Bleaching occurs when a coral becomes stressed, and in response, expels its symbiotic algae (zooxanthellae) from within its tissues. Normally, a healthy coral relies on this photosynthetic zooxanthellae to provide it with the extra energy it needs to grow and build reefs. But when deprived of this zooxanthellae, the coral begins to starve, and can become more susceptible to infection and eventual death. Water that is too hot, in conjunction with strong UV radiation from the Sun, is the likely cause of coral stress that lead to bleaching we observed in the Lower Keys. If the water cools down a few degrees in a timely fashion, it is possible for the coral to be recolonized by more stress-resistant strains of zooxanthellae, thus allowing these corals to be more resilient in the future.
Bleached staghorn coral, a federally protected threatened species.

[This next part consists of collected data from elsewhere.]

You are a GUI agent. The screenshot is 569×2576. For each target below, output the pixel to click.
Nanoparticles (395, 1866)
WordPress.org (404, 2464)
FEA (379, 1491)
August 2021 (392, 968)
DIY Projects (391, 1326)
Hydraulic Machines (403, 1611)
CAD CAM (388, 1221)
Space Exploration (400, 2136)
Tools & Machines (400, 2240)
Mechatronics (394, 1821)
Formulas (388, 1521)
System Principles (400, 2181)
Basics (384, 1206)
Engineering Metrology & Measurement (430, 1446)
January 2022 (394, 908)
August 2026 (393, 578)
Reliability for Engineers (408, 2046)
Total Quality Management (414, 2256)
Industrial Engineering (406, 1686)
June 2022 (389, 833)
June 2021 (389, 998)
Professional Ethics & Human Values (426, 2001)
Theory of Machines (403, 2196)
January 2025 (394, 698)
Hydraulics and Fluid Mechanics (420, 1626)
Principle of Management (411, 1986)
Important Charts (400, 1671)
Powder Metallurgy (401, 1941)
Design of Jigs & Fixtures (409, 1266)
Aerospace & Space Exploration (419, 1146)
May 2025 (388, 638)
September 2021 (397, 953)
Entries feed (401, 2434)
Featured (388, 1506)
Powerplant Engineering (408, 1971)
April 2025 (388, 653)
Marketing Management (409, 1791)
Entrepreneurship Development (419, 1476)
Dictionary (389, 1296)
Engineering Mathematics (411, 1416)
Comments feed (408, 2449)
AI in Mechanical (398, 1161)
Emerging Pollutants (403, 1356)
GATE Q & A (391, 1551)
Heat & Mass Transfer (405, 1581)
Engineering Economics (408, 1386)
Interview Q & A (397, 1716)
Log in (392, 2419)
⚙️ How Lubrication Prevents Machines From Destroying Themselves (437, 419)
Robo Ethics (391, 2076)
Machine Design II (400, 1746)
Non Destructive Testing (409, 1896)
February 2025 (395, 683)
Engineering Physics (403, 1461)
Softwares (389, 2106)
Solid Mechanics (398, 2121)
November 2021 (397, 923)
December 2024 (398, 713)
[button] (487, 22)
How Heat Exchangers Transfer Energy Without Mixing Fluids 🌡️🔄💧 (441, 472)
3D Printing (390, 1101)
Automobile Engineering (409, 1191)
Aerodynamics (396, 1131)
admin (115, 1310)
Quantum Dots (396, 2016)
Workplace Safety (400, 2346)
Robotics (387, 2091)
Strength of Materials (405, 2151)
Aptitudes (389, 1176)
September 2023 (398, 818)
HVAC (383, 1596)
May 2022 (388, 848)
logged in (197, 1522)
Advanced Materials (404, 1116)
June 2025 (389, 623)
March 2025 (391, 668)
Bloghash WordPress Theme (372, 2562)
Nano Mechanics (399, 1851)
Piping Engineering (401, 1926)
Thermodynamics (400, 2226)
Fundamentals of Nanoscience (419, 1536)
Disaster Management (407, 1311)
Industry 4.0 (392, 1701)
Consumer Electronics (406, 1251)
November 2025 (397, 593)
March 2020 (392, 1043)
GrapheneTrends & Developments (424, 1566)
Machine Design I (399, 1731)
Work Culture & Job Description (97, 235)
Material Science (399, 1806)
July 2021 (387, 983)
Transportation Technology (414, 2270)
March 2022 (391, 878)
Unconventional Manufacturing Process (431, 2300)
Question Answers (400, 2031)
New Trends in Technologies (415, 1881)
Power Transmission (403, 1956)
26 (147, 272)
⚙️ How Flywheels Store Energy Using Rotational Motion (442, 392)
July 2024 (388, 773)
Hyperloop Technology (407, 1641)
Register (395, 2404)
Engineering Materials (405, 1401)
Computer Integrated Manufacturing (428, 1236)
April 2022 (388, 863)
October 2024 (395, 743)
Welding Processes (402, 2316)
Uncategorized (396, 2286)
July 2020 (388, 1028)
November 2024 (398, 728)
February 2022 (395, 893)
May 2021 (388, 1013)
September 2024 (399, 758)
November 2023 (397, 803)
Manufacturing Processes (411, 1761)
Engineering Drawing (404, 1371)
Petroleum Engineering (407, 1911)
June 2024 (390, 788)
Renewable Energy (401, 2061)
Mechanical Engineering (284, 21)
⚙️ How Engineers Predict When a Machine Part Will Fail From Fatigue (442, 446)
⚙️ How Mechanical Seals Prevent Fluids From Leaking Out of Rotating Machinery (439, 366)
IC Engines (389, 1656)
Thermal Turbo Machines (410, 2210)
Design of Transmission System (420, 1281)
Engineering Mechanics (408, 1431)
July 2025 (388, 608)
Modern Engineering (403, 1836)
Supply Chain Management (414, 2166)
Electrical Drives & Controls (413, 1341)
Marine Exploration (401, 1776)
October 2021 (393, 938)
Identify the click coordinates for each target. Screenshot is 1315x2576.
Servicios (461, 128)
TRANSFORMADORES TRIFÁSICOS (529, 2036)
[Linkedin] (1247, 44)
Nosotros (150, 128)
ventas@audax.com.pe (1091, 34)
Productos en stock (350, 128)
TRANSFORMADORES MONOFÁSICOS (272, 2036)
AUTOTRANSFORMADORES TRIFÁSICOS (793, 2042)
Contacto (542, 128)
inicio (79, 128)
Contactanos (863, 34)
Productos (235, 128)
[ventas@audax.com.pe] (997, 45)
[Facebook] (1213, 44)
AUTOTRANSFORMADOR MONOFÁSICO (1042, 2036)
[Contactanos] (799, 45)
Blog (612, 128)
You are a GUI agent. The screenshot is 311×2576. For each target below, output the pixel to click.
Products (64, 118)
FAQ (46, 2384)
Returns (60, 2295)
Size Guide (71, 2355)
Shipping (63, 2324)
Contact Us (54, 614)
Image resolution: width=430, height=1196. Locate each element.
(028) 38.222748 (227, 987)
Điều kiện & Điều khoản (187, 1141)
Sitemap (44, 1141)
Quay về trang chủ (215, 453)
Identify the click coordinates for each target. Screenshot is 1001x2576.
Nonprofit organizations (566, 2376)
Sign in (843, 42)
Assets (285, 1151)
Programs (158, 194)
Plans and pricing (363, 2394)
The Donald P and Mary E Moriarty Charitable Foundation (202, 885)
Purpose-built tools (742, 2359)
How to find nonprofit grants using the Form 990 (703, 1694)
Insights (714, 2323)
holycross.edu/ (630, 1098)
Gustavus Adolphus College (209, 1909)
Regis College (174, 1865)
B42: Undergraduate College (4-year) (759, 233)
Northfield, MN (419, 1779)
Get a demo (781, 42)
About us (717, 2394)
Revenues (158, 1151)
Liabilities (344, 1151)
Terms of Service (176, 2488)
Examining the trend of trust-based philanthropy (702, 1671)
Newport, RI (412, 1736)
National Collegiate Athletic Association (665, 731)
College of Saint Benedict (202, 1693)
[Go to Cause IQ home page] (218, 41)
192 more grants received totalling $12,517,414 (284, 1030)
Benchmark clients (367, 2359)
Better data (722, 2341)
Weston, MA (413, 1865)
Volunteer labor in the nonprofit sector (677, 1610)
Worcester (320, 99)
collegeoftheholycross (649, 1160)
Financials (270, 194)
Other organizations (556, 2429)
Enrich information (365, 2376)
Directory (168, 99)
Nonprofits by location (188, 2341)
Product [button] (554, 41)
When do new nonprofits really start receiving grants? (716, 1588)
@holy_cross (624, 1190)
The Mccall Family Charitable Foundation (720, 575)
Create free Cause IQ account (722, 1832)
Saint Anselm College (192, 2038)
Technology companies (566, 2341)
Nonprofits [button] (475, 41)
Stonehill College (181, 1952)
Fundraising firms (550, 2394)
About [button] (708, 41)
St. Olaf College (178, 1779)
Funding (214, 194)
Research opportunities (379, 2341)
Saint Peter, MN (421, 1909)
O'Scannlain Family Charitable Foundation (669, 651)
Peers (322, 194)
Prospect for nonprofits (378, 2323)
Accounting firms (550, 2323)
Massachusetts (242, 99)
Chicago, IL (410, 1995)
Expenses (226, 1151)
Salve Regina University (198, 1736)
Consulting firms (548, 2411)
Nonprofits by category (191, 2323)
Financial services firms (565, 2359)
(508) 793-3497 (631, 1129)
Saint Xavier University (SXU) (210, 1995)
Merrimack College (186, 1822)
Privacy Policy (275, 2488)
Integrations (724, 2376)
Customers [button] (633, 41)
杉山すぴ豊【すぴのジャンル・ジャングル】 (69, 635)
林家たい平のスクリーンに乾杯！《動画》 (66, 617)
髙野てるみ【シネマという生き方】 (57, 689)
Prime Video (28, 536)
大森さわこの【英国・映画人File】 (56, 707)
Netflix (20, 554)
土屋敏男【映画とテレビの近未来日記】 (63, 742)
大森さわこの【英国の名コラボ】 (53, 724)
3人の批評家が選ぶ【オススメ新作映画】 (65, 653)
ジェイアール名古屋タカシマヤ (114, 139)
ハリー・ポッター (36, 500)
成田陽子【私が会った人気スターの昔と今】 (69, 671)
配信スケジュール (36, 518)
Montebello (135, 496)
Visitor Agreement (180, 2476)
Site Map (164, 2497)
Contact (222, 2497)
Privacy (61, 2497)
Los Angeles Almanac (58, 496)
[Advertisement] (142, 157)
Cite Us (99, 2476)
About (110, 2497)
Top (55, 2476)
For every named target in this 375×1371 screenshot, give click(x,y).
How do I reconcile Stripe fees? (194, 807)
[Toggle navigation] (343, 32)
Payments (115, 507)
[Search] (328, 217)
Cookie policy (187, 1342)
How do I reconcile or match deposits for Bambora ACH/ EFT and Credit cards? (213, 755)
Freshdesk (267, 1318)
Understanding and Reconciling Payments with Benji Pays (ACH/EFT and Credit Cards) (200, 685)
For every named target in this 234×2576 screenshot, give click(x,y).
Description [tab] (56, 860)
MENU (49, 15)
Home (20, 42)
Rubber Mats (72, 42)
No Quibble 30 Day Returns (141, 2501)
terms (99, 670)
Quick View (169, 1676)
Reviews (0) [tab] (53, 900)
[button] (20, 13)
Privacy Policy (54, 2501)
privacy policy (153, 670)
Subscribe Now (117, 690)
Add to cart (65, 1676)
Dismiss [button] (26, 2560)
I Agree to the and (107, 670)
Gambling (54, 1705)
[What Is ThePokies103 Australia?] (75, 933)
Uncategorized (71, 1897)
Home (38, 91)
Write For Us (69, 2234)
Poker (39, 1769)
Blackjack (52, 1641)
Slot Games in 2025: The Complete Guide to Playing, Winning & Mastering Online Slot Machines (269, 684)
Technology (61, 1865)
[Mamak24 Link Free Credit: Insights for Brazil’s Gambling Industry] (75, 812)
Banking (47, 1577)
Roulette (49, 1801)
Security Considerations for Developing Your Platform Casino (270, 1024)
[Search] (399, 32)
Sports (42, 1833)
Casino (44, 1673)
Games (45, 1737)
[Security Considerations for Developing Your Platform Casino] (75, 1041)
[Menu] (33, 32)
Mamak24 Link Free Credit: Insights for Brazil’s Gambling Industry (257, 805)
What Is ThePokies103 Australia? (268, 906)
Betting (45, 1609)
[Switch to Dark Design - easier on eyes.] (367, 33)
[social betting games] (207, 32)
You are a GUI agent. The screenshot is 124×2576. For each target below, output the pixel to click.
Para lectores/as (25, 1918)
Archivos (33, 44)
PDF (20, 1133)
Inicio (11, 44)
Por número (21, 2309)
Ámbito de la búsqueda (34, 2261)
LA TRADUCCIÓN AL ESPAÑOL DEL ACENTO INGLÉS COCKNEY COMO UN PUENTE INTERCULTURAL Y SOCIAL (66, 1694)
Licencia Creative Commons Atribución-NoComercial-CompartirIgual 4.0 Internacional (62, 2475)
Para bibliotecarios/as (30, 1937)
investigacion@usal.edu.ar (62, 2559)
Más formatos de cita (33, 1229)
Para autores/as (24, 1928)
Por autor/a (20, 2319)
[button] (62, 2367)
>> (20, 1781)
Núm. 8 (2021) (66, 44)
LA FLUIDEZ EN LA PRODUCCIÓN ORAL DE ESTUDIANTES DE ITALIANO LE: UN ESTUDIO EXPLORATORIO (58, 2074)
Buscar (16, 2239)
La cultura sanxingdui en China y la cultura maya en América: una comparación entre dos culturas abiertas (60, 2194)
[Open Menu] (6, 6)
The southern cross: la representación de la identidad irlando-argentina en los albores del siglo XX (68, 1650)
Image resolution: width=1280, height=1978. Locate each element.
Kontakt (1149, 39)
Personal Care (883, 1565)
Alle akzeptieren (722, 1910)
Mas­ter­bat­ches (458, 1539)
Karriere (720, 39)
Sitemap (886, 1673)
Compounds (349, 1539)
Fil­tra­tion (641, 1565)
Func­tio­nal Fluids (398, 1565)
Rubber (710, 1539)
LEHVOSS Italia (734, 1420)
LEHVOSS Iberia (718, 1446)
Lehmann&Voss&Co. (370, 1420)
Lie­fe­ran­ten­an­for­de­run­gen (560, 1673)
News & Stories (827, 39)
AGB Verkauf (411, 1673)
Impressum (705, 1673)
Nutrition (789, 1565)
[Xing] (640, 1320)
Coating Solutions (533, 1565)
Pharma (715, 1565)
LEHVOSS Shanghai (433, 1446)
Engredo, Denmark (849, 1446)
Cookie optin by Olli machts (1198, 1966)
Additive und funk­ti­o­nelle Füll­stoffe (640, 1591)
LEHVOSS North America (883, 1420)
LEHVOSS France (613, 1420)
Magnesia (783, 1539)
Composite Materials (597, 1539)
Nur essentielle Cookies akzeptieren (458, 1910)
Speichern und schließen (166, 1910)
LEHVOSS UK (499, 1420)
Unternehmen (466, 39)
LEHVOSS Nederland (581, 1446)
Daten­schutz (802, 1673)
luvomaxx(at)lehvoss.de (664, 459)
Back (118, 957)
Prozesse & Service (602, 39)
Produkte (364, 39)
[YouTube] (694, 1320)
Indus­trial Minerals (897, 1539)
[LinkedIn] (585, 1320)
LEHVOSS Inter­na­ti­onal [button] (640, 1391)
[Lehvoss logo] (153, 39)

Unfortunately for the coral, the summer of 2014 has been particularly hot, sunny, and calm for the Keys. The Sun’s daily intensity drives water temperatures to exceed 90 degrees (32 C) in the shallow coastal bays, estuaries, and lagoons north of the Keys. At low tide, this hot water flows back offshore through the narrow passes between the Keys, and then into the deeper Hawk Channel. Hawk Channel runs parallel with the Florida Keys on the Atlantic side and carries the water northward along the coast. It is the confluence of these offshore and inshore waters in Hawk Channel that nurtures Florida’s most biologically diverse (and important) coral reefs.
With a lack of strong wind or tropical storms this year, the hot water from Florida Bay has not mixed well with the cooler Atlantic ocean water that comes in on the high tide from across the outer reefs. This has created two distinct layers of water (a thermocline) in Hawk Channel. Normally warm water floats on top of cool water, but in this case, the hot, green water from the Bay is actually more dense (because it is saltier), and thus it stays on the bottom where it is overheating the corals. We found the clear, blue surface water to be noticeably cooler at 87 degrees (30.5 C), but was also full of large, stinging moon jellyfish.
What the corals need as soon as possible are strong winds, dark skies, and rain to agitate, mix, and cool the water. We would never normally hope for a tropical storm in Florida this time of year, but it appears that that is exactly what the corals in the Florida Keys could benefit from. If the water temperature decreased a couple of degrees soon, most of the bleached corals will be able to recover by becoming recolonized by new zooxanthellae. However, if the hot calm weather continues unabated, then it is possible Florida could see widespread coral die-off this year.
A satellite view of the basic hydrology and water flow into Hawk Channel offshore Key West.